Les vers de huit syllabes, aussi - bien que ceux de douze, sont les plus anciens vers françois, & ils sont encore fort en usage. On les emploie ordinairement dans les odes, dans les épîtres, les épigrammes, mais rarement dans les balades & les sonnets.

Ami, je vois beaucoup de bien Dans le parti qu'on me propose; Mais toutefois ne pressons rien. Prendre femme est étrange chose: Il y faut penser mûrement. Sages gens en qui je me fie, M'ont dit que c'est fait prudemment Que d'y songer toute sa vie. Maucroix.

On se sert d'ordinaire des vers communs, ou de dix syllabes dans les épîtres, les balades, les rondeaux, les contes, & rarement dans les poëmes, les odes, les élégies, les sonnets & les épigrammes. Le repos de ces vers est à la quatrieme syllabe quand elle est masculine; sinon il se fait à la cinquieme, qui doit être toujours un e muet au singulier, pour se perdre avec une voyelle suivante; mais il n'importe que le repos de ces vers, ni des vers alexandrins finisse le sens; il faut seulement que si le sens va au - delà, il continue sans interruption jusqu'à la fin du vers.

Tel d'un Séneque . . . affecte la grimace, Qui feroit bien . . . le Scaron à ma place. Scaron.

Les vers que nous appellons alexandrins sont nos plus grands vers; ils ont douze syllabes étant masculins, & treize étant féminins, avec un repos au milieu, c'est - â - dire, après les six premieres syllabes. Ce repos doit être nécessairement la fin d'un mot, ou un monosyllabe sur lequel l'oreille puisse agréablement s'arrêter. Il faut de plus qu'il se fasse sur la sixieme syllabe quand elle est masculine, ou sur la septieme quand elle est féminine; mais alors cette septieme peut être d'un e muet au singulier, pour se perdre avec une voyelle suivante. Ex.

Au diable soit le sexe . . . . il damne tout le monde. Mol. Un poëte à la cour . . . . . fut jadis à la mode. Mais des fous aujourd'hui.... c'est le plus incommode. Despreaux.

On compose les fables de toutes sortes de vers, & la Fontaine l'a bien prouvé.

Pour ce qui regarde les chansons, comme c'est l'usage de mettre une rime à toutes les cadences sensibles d'un air, on est obligé d'y employer des tronçons de vers qui ne sont point sujets à l'exactitude des regles; néanmoins on observe aujourd'hui de n'y point mettre de vers de neuf ni d'onze syllabes, s'il faut nommer cela des vers. On aime mieux employer de petits bouts rimés lorsqu'ils ont quelque grace.

Finissons par une remarque générale de l'abbé du Bos sur les vers françois. Je conviens, dit - il, qu'ils sont susceptibles de beaucoup de cadence & d'harmonie. On n'en peut guere trouver davantage dans les vers de nos poëtes modernes, que Malherbe en a mis dans les siens; mais les vers latins sont en ce genre infiniment supérieurs aux vers françois. Une preuve sans contestation de leur supériorité, c'est qu'ils touchent plus, c'est qu'ils affectent plus que les vers françois, ceux des François qui savent la langue latine. Cependant l'impression que les expressions d'une langue étrangere font sur nous, est bien plus foible que l'impression que font sur nous les expressions de notre langue naturells. Dès que les vers latins font plus d'impression sur nous que les vers françois, il s'ensuit que les vers latins sont plus parfaits & plus capables de plaire que les vers françois. Les vers latins n'ont pas naturellement le même pouvoir sur une oreille françoise qu'ils avoient sur une oreille latine; & ils ont plus de pouvoir que les vers françois n'en ont sur une oreille françoise. (D. J.)

§ Données brutes
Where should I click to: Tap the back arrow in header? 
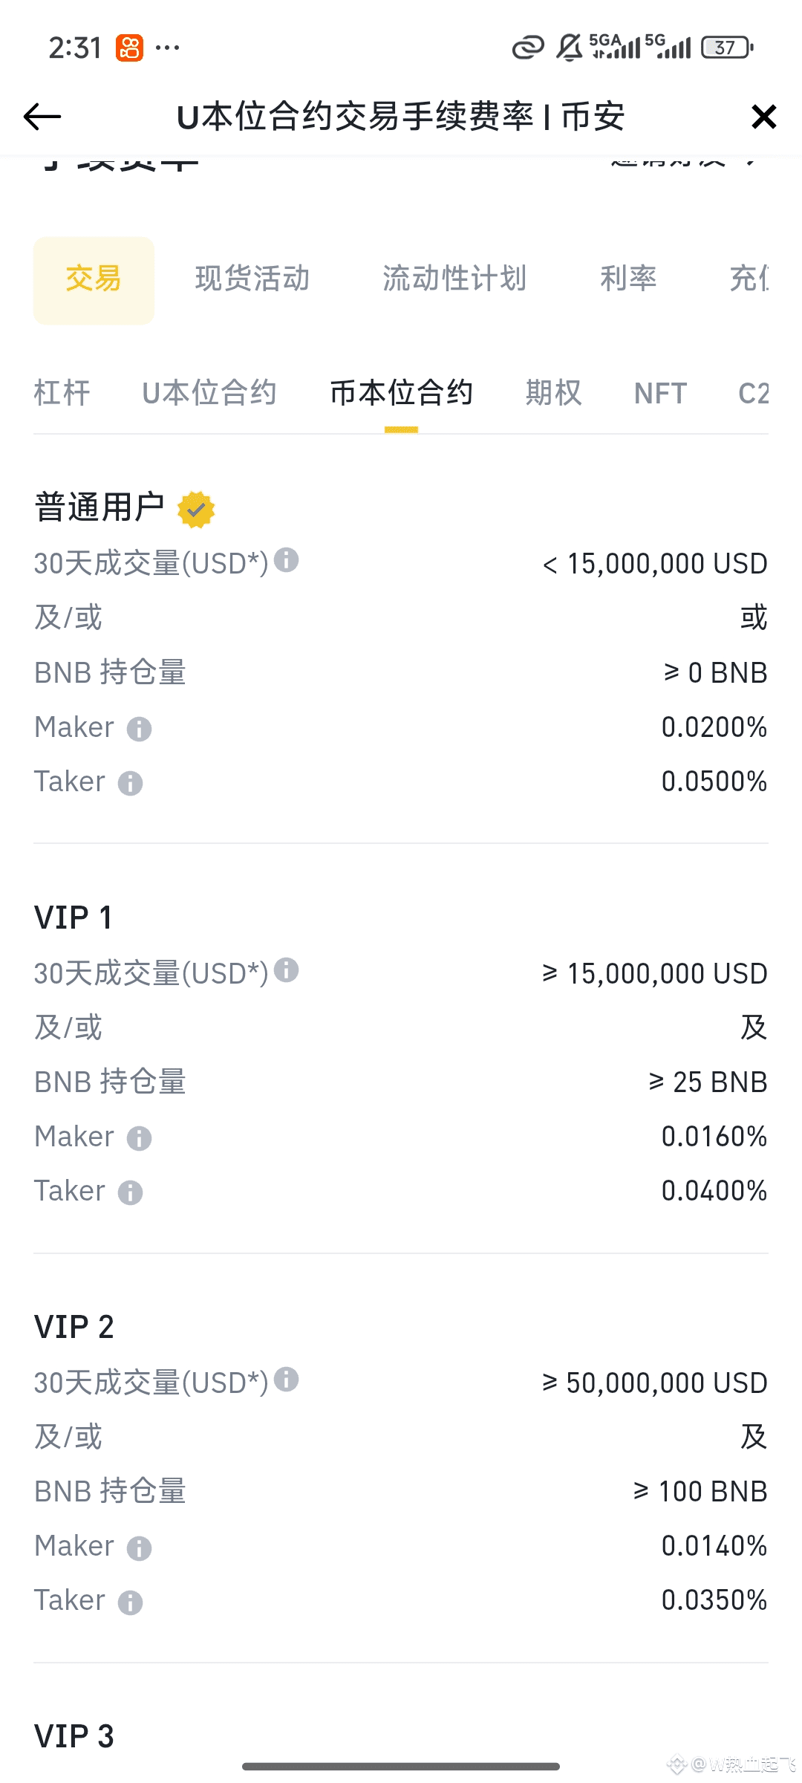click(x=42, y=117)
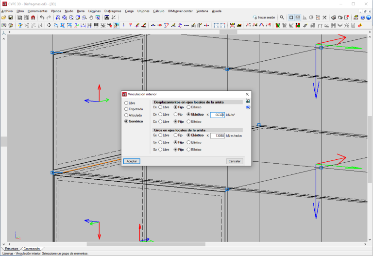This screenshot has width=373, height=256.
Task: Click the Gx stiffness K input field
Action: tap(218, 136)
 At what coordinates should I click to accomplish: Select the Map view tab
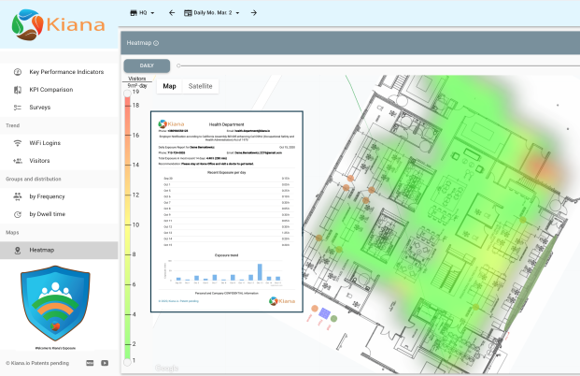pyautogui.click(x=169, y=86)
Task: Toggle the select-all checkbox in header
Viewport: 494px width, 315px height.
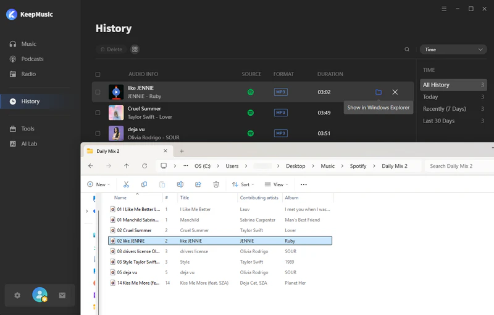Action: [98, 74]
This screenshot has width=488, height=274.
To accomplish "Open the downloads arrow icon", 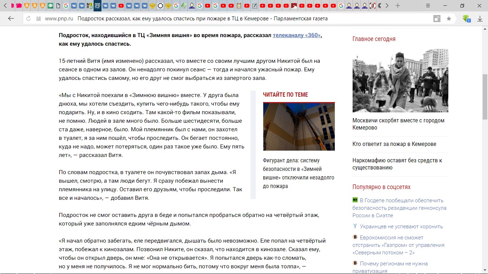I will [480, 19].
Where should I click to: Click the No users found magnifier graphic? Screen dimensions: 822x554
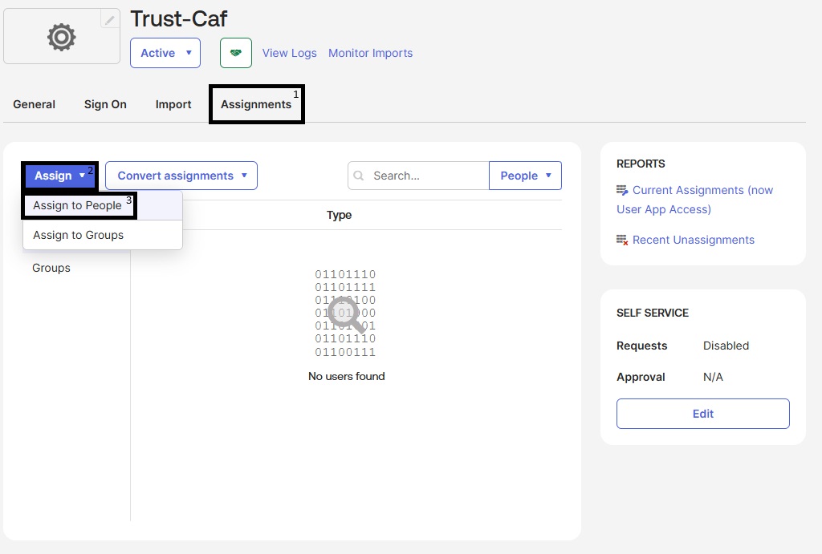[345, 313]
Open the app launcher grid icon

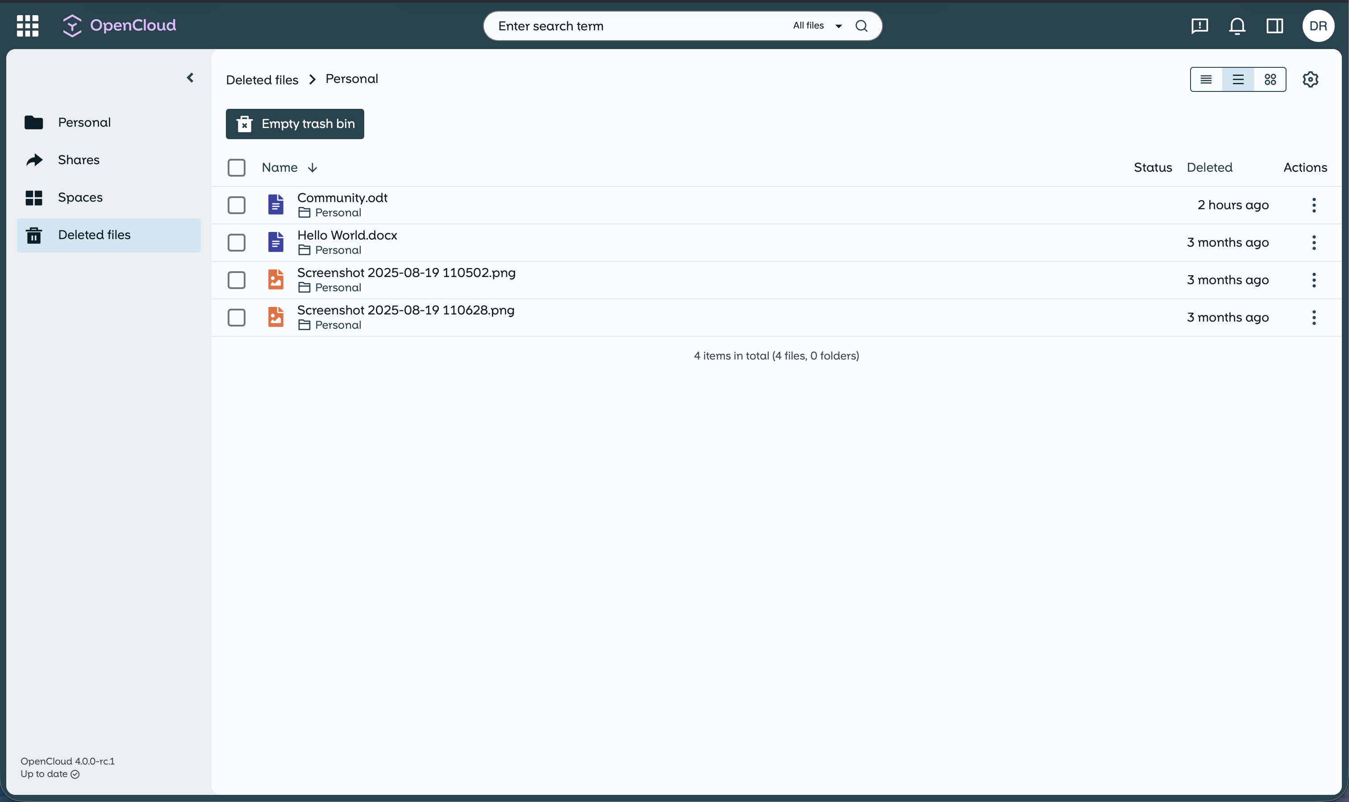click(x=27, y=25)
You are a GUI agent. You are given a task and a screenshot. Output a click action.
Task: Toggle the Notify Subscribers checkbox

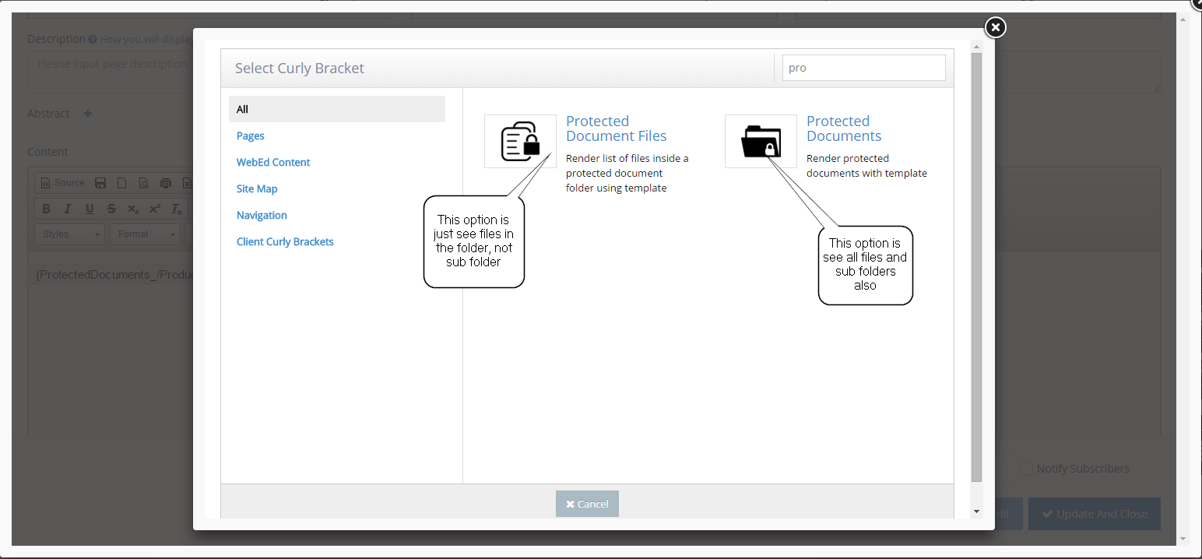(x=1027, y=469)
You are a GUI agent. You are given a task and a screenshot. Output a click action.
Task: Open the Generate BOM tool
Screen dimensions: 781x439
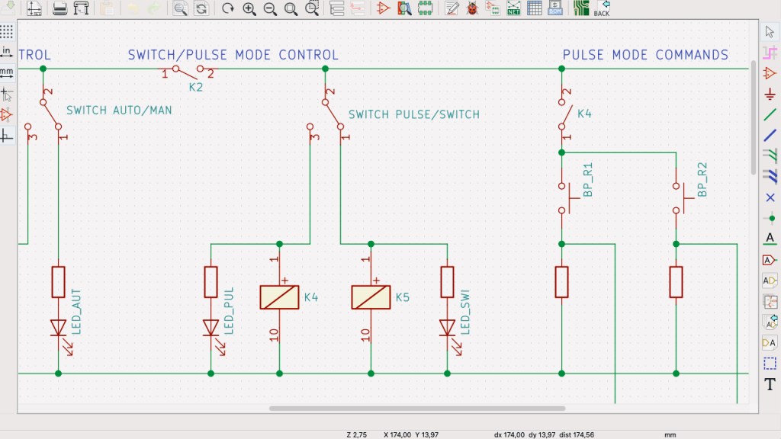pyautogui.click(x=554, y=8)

§ Travail demandé
Recopiez fidèlement le passage de l'extrait sur la versification française qui va de "Au diable soit" jusqu'à "plus incommode. Despreaux." inclus. Les données n'ont aucun rôle à jouer ici.

§ Corrigé
Au diable soit le sexe . . . . il damne tout le monde. Mol. Un poëte à la cour . . . . . fut jadis à la mode. Mais des fous aujourd'hui.... c'est le plus incommode. Despreaux.